[GIVEN TEXT start]
I’m a nomad, a vagabond at heart and my travel experience reflects this passion I have for culture. About ten years ago I settled in South Florida, the place I currently call home. It’s as far south as you can go in the U.S., yet it’s has a northern city feel at times with Miami and Fort Lauderdale dominating the east coast of Florida. A common saying is, “we are so far south it feels as if you’re in the north.” That’s culture wise, not weather related. Recently during an early morning jog, I felt like a stranger visiting my neighborhood, a sort of out-of-body experience as I noticed the sights and sounds reflecting a southern lifestyle.
This particular August morning was extremely steamy. The sun had not yet fully risen, so it wasn’t a double kick of intense solar heat. The humidity just drenched me in sweat when I was strolling and preparing to run, as if a bucket of water gushed from my inner body through my pores. My right hand constantly reaching up to wipe off the excess sweat while making my way to my starting point, the five-mile track surrounding the local general aviation airport.
[GIVEN TEXT end]
[RAW RECORDS start]
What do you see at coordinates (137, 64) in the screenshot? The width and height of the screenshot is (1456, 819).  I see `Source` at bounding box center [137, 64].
[RAW RECORDS end]
[RAW RECORDS start]
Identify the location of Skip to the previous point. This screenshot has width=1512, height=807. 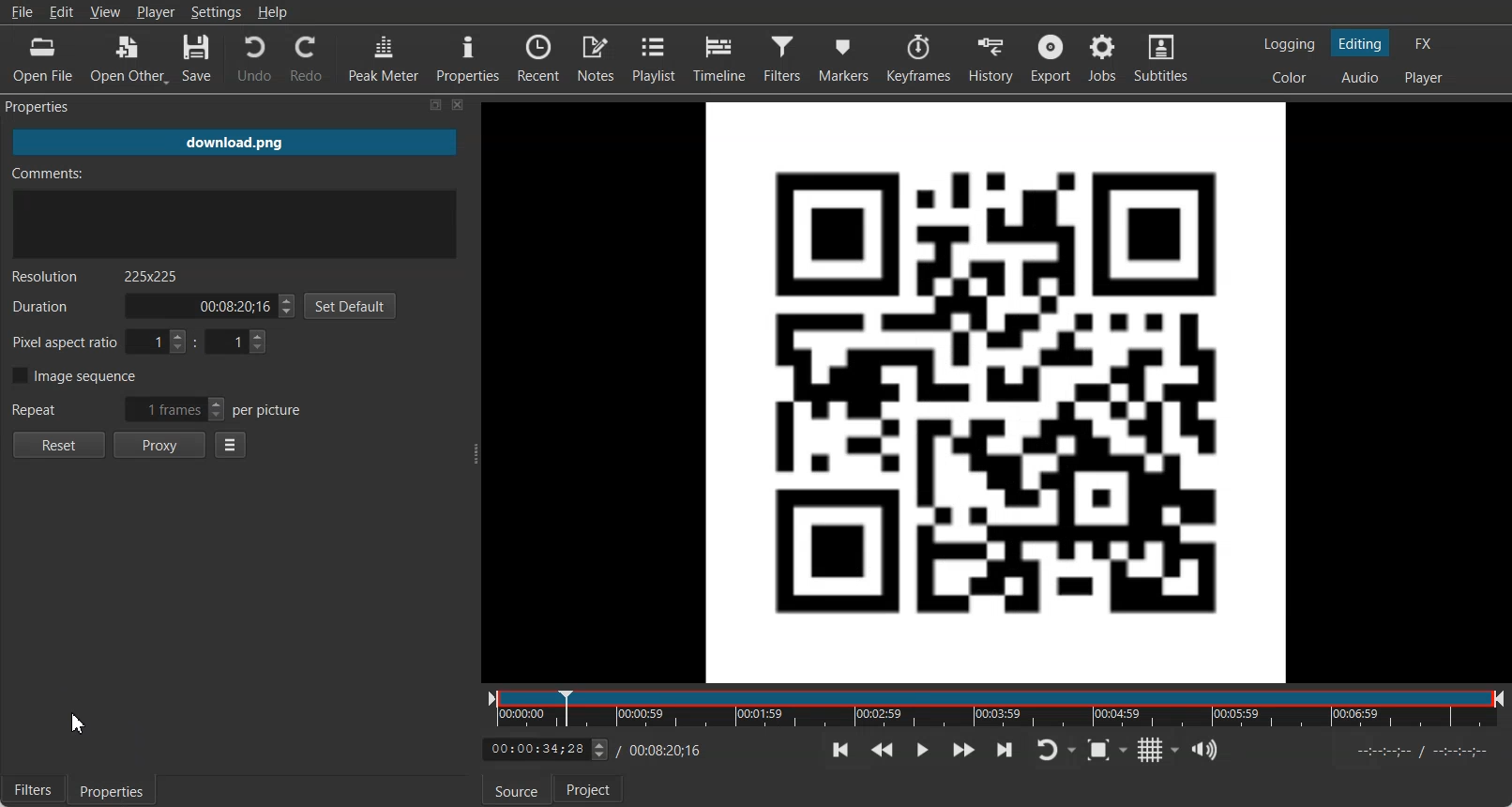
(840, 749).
[RAW RECORDS end]
### REQUIRED TASK A
Quote the stretch of the South Florida jogging essay from "This particular August" through "general aviation airport.".
### REQUIRED TASK B
Write what comes next in the South Florida jogging essay, picking up after its final sentence.

### OUTPUT A
This particular August morning was extremely steamy. The sun had not yet fully risen, so it wasn’t a double kick of intense solar heat. The humidity just drenched me in sweat when I was strolling and preparing to run, as if a bucket of water gushed from my inner body through my pores. My right hand constantly reaching up to wipe off the excess sweat while making my way to my starting point, the five-mile track surrounding the local general aviation airport.

### OUTPUT B
The streets were eerily quiet. No rush hour in this neighborhood. I wondered if everyone was still sleeping until I saw a few teenagers walking to school. They were also soundless with a slow sleepy gait among the few scattered students. Crossing guards sporting bright yellow vests stood at the busier streets, holding up stop signs when the lights changed in order to help the children traverse safely.
“Good morning, Ma’am,” the older gentleman greeted me as I hurried past to my destination.
I smiled. “Morning.” I somehow forgot to add the good over the past decade, and made a mental note to actually emphasize the “good” prior to “morning” next time. Perhaps the yogi in me shining through, I silently giggled. Life is good, and I must say it during my greeting for now on.
I smelled bacon lingering through the neighborhood, a particularly strong smell for my vegetarian nose. It was mixed with a slight sulfur smell of the nearby ocean and the dankness of humidity. I was jolted by the brief refreshing smell of Jasmine while passing a blooming bush. I took a deep breath and grinned.
One corner in particular stood out as very southern, with a large Baptist church on one corner, a neighboring empty lot across with an associated church thrift store and a few pre-schools. An abundance of empty land dedicated to church and the people they help. Not really a sight you’d see in the city, but a community staple in the south.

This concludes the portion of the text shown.